■ ОПИСАНИЕ ЗАДАНИЯ: Продолжите текст о тяжёлом характере старого князя Болконского, начав сразу после его последнего предложения.

■ ИСХОДНЫЙ ТЕКСТ:

== == ==

|
Старик Болконский невыносим. Он отравляет жизнь княжны Марьи нелепыми уроками математики. Он унижает дочь в присутствии посторонних — даже не просто посторонних, а человека, который приехал к ней свататься: «Ты при гостях причесана по-новому, а я при гостях тебе говорю, что вперед не смей ты переодеваться без моего спроса», «...уродовать себя нечего — и так дурна». Он замахивается палкой на своего управляющего Алпатыча за то, что он велел расчистить дорогу для едущих к князю гостей. И все это еще цветочки, ягодки — впереди: он разрушит счастье князя Андрея и Наташи, назначив бессмысленный срок — год — до их свадьбы и оскорбив Наташу грубым, почти издевательским приемом. После этого он совсем уж заест княжну Марью, отдалив ее от себя и приблизив к себе ничтожную мамзель Бурьен. И даже робкая, преданная, обожающая отца княжна Марья минутами будет, стыдясь и страшась самой себя, ждать его смерти — так он невыносим. Это будет позже, в 1812 году, но и сейчас, в 1805 году, он тяжел, характер его труден.

== == ==

■ Серия записей:
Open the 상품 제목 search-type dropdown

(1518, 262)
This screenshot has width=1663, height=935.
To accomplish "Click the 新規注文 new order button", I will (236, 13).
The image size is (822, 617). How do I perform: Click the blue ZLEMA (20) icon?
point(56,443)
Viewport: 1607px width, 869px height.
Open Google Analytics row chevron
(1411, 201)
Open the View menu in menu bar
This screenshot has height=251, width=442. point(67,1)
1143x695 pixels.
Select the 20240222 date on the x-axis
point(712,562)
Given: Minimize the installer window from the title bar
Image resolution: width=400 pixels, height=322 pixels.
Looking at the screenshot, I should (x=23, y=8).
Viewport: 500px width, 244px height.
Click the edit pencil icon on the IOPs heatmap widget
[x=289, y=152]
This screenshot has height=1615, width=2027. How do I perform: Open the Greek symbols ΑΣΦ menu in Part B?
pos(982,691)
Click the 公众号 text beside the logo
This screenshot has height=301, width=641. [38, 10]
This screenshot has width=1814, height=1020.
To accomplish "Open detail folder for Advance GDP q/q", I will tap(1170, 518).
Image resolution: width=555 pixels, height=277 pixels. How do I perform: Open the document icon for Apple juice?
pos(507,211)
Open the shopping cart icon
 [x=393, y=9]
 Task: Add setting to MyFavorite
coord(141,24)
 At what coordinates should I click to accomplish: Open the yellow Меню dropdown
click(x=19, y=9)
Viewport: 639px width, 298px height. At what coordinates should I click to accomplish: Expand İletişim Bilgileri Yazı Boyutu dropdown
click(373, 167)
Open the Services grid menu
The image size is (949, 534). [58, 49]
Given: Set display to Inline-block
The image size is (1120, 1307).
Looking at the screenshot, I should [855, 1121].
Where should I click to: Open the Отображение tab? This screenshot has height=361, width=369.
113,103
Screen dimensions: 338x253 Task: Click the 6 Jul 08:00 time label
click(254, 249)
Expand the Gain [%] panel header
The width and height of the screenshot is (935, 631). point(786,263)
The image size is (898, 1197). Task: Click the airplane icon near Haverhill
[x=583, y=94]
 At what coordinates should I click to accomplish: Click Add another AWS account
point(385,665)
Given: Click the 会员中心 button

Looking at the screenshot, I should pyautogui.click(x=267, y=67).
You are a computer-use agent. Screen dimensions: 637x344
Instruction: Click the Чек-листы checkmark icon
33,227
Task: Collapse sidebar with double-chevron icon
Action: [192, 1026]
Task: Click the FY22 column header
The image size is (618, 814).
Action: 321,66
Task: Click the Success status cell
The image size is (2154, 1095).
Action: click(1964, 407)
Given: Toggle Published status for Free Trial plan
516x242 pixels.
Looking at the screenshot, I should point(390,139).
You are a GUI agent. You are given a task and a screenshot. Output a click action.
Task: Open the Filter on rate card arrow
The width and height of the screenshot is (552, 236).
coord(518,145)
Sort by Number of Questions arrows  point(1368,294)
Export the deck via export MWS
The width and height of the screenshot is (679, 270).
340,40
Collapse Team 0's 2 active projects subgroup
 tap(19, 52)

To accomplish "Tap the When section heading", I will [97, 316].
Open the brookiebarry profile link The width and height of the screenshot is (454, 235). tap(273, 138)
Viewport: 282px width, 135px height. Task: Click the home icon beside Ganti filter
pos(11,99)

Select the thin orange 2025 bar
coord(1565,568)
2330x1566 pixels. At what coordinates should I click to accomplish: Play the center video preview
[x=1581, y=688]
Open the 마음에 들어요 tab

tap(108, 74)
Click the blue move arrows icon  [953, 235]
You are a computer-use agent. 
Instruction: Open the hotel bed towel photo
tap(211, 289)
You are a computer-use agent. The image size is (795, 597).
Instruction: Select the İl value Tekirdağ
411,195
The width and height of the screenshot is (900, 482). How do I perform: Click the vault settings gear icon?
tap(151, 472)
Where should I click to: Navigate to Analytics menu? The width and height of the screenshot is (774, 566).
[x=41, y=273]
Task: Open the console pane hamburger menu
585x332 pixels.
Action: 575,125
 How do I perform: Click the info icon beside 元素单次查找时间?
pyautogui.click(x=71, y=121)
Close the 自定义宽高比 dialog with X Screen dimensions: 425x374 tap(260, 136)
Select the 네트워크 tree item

== == ==

■ ОТВЕТ НА ЗАДАНИЕ:
И все-таки мы почему-то любим старого князя. Я замечала: все дочери, у которых хорошие отцы, видят в Николае Андреевиче Болконском что-то от своих отцов.
Да, он крутенек, старый князь, и сын его знает, что отец тяжел, но если бы он, князь Андрей Николаевич Болконский, дожил до старости, не сомневайтесь: стал бы таким же деятельным, мудрым и нетерпимым, и деспотическим стариком, как его отец.
Старый князь Болконский напоминает лучших людей своей эпохи: Суворова, о котором мы знаем из истории, и Стародума, с которым познакомились в пьесе Фонвизина «Недоросль»; может быть, и умерший недавно отец Пьера граф Безухов был чем-то похож на этого трудного старика.
Как складывался его характер?
Екатерина II имела один бесспорный талант: находить и приближать к себе ярких, умных, одаренных людей. Николай Болконский был среди них, а сын Екатерины, будущий император Павел, не был. Мать не любила и боялась сына, сын не любил матери и боялся ее.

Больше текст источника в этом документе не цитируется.